→ Exercise requirements
The reply should consist of every entry, repeated exactly.
+ + +
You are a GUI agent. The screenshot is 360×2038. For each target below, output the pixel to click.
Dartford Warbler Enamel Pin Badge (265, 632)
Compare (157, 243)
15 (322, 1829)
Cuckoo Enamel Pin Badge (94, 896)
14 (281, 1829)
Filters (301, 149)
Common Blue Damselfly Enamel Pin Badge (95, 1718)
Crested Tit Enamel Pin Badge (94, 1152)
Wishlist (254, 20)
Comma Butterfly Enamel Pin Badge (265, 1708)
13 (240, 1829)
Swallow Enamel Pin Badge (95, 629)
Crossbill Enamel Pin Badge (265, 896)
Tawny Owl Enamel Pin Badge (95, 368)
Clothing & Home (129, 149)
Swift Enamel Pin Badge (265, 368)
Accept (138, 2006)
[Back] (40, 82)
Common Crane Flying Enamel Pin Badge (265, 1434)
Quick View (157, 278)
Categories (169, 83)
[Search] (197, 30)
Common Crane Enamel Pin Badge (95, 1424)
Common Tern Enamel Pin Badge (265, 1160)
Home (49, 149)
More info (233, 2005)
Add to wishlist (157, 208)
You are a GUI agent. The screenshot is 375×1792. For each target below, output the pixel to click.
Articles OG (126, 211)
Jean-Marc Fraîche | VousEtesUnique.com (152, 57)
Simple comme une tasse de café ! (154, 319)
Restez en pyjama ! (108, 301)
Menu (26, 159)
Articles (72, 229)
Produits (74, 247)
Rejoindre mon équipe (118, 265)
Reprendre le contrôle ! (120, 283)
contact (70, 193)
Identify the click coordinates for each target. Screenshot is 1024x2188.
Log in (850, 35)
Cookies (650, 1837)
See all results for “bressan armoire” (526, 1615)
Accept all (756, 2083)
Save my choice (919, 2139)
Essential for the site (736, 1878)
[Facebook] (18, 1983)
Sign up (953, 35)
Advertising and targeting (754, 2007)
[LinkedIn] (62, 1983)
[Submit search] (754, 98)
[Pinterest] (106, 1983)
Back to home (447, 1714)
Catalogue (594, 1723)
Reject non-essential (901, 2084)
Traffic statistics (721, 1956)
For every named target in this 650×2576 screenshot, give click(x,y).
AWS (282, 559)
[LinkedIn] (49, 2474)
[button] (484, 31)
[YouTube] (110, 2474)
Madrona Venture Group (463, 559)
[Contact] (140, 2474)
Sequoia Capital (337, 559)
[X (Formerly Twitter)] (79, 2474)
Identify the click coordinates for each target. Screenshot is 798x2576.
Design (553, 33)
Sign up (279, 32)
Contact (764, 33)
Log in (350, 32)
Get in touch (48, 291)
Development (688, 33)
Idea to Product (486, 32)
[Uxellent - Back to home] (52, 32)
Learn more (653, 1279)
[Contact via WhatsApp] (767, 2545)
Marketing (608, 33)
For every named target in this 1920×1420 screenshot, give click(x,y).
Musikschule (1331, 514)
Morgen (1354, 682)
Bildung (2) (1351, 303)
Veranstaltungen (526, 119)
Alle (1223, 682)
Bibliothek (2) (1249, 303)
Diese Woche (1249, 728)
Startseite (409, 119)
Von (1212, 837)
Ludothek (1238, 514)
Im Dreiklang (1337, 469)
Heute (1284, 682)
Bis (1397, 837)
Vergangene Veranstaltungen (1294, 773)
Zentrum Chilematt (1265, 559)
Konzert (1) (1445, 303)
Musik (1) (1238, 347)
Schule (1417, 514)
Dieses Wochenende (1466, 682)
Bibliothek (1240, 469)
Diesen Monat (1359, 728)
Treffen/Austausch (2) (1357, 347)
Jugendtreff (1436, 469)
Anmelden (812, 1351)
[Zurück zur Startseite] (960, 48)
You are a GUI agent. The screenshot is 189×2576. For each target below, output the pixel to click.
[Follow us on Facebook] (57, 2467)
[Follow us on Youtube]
+ + +
→ Written answer
You are a GUI agent. The screenshot is 360×2038. For each target below, output the pixel to click.
Dartford Warbler Enamel Pin Badge (265, 632)
Compare (157, 243)
15 (322, 1829)
Cuckoo Enamel Pin Badge (94, 896)
14 (281, 1829)
Filters (301, 149)
Common Blue Damselfly Enamel Pin Badge (95, 1718)
Crested Tit Enamel Pin Badge (94, 1152)
Wishlist (254, 20)
Comma Butterfly Enamel Pin Badge (265, 1708)
13 (240, 1829)
Swallow Enamel Pin Badge (95, 629)
Crossbill Enamel Pin Badge (265, 896)
Tawny Owl Enamel Pin Badge (95, 368)
Clothing & Home (129, 149)
Swift Enamel Pin Badge (265, 368)
Accept (138, 2006)
[Back] (40, 82)
Common Crane Flying Enamel Pin Badge (265, 1434)
Quick View (157, 278)
Categories (169, 83)
[Search] (197, 30)
Common Crane Enamel Pin Badge (95, 1424)
Common Tern Enamel Pin Badge (265, 1160)
Home (49, 149)
More info (233, 2005)
Add to wishlist (157, 208)
You are a GUI agent. The screenshot is 375×1792. For each target below, output the pixel to click.
Articles OG (126, 211)
Jean-Marc Fraîche | VousEtesUnique.com (152, 57)
Simple comme une tasse de café ! (154, 319)
Restez en pyjama ! (108, 301)
Menu (26, 159)
Articles (72, 229)
Produits (74, 247)
Rejoindre mon équipe (118, 265)
Reprendre le contrôle ! (120, 283)
contact (70, 193)
Identify the click coordinates for each target. Screenshot is 1024x2188.
Log in (850, 35)
Cookies (650, 1837)
See all results for “bressan armoire” (526, 1615)
Accept all (756, 2083)
Save my choice (919, 2139)
Essential for the site (736, 1878)
[Facebook] (18, 1983)
Sign up (953, 35)
Advertising and targeting (754, 2007)
[LinkedIn] (62, 1983)
[Submit search] (754, 98)
[Pinterest] (106, 1983)
Back to home (447, 1714)
Catalogue (594, 1723)
Reject non-essential (901, 2084)
Traffic statistics (721, 1956)
For every named target in this 650×2576 screenshot, give click(x,y).
AWS (282, 559)
[LinkedIn] (49, 2474)
[button] (484, 31)
[YouTube] (110, 2474)
Madrona Venture Group (463, 559)
[Contact] (140, 2474)
Sequoia Capital (337, 559)
[X (Formerly Twitter)] (79, 2474)
Identify the click coordinates for each target. Screenshot is 798x2576.
Design (553, 33)
Sign up (279, 32)
Contact (764, 33)
Log in (350, 32)
Get in touch (48, 291)
Development (688, 33)
Idea to Product (486, 32)
[Uxellent - Back to home] (52, 32)
Learn more (653, 1279)
[Contact via WhatsApp] (767, 2545)
Marketing (608, 33)
For every named target in this 1920×1420 screenshot, give click(x,y).
Musikschule (1331, 514)
Morgen (1354, 682)
Bildung (2) (1351, 303)
Veranstaltungen (526, 119)
Alle (1223, 682)
Bibliothek (2) (1249, 303)
Diese Woche (1249, 728)
Startseite (409, 119)
Von (1212, 837)
Ludothek (1238, 514)
Im Dreiklang (1337, 469)
Heute (1284, 682)
Bis (1397, 837)
Vergangene Veranstaltungen (1294, 773)
Zentrum Chilematt (1265, 559)
Konzert (1) (1445, 303)
Musik (1) (1238, 347)
Schule (1417, 514)
Dieses Wochenende (1466, 682)
Bibliothek (1240, 469)
Diesen Monat (1359, 728)
Treffen/Austausch (2) (1357, 347)
Jugendtreff (1436, 469)
Anmelden (812, 1351)
[Zurück zur Startseite] (960, 48)
You are a GUI agent. The screenshot is 189×2576. For each target below, output the pixel to click.
[Follow us on Facebook] (57, 2467)
[Follow us on Youtube]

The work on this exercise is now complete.